1

This should be a simple question. On websites like themeforest where you can buy themes others have built, when you preview the themes almost all the themes will have seperate pages for you to view seperate functionality

For example if a theme has a portfolio, a blog with sidebars, a blog without sidebar, a blog with 2 sidebars. They will link you to different pages to see what each looks like.

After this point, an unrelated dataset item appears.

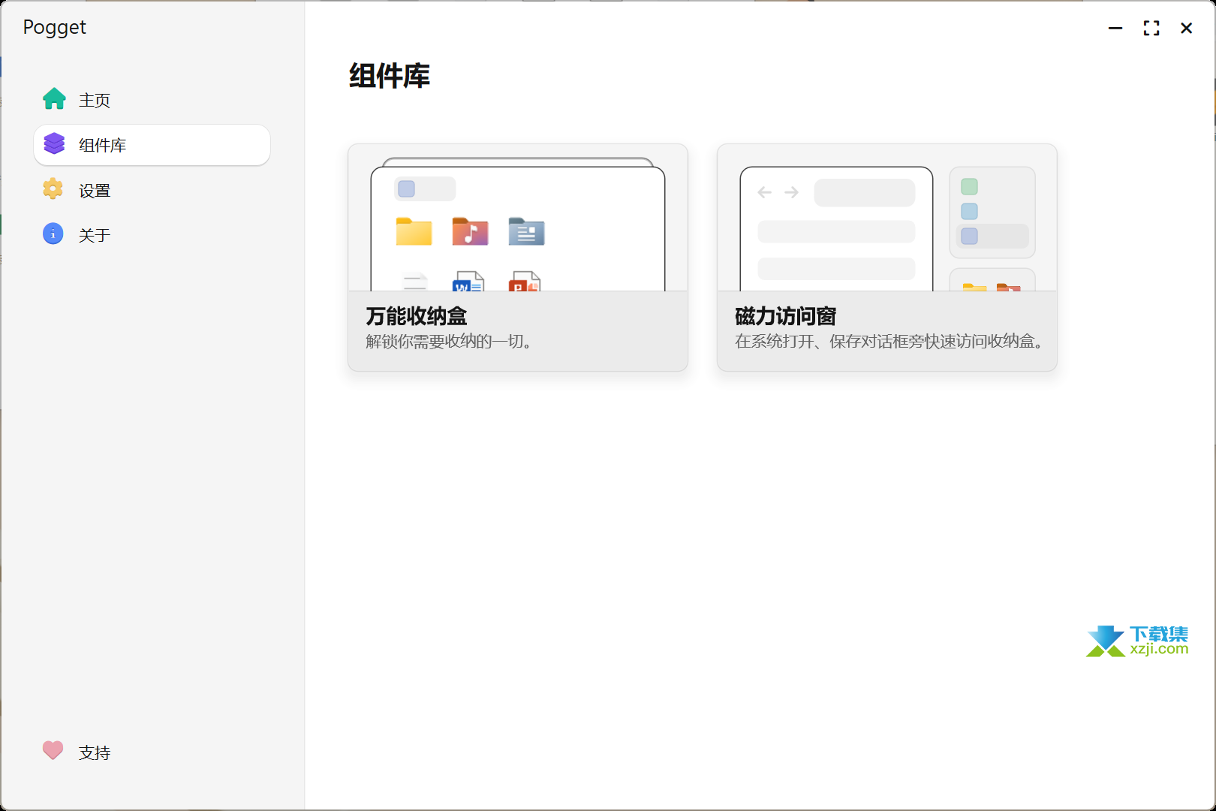
Task: Click the music file icon in 万能收纳盒 preview
Action: (471, 232)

How do you do this? I mean if I just build a file called portfolio.php and put all my code to build that page, if I go to portfolio.php in the URI it isn't going to load that page, so how can I access a separate file, like portfolio.php

3
  • Puh... Templates can look & behave like different themes. Depending on what styles, scripts, images & layout you use for it. So they're simply: Pages with Templates.
    – kaiser
    Dec 10, 2011 at 12:10
  • @kaiser sorry you have misunderstood my question, I am not asking how to format a page. I am asking if I add the FILE test.php to my themes folder, how can I access this file is the question, no need for a downvote on a legit question. I know for a fact it is possible, I have seen themes with files named portfolio1.php portfolio2.php portfolio3.php these are note "pages" in WP with different styling
    – JasonDavis
    Dec 10, 2011 at 12:12
  • Add a template comment on top of them, assign them to a page and done.
    – kaiser
    Dec 10, 2011 at 12:36

2 Answers 2

1

Paste the Following code to the top of your template:

<?php 

/* Template Name: Portfolio*/

?>
<!-- Do stuff here-->

This will make the Template selectable as a page template in the Backend :)

2
  • Hi thanks I finally found that a little bit ago, I didn't realize that was a built in feature so I was looking for a solution to do it with posts and pages but now I see this feature and it is for pages. Technically it does answer my question that I had posted so thank you for that. Now what I realized that I really want is to be able to pick a template on a per posts basis. To do this there is a plugin but I don't want to go that route because I plan on adding this to a theme I will distribute. SO the solution I have come up with is to use a custom_meta_box then I can let the...contined
    – JasonDavis
    Dec 10, 2011 at 16:12
  • author select the template, just like the method you posted above but for posts. Then on my template file I can do something like $value = get_post_meta($post->ID, 'meta-box-name',true); if($value == 1){/* do this...*/ } else if($value == 2){/* do that...*/} and then include the appropriate template
    – JasonDavis
    Dec 10, 2011 at 16:15
0

This should work as far as I can tell, but it will cause your layout to break when the user fails do add the custom field, or adds it with a typo and so forth. Use Custom Post Types or Post Formats instead. Basically you can add a custom post type in your functions.php like so:

add_action( 'init', 'create_post_type' );
    function create_post_type() {
        register_post_type( 'review',array( //add a handle for your custom post type, should be something that explains the post type, not just generic my_post or some such
            'labels' => array(
                'name' => __( 'Reviews' ), //name can be anything
                'singular_name' => __( 'Review' )
            ),
            'public' => true, 
            'has_archive' => true,
            'rewrite' => array('slug' => 'reviews'),
            'supports' => array('title', 'autor', 'editor', 'comments', 'custom-fields', 'revisions')
            )
        );

You can then add template files for the custom post type by preceding their names with the custom posts slug, for example single-rewiew.php or achive-review.php.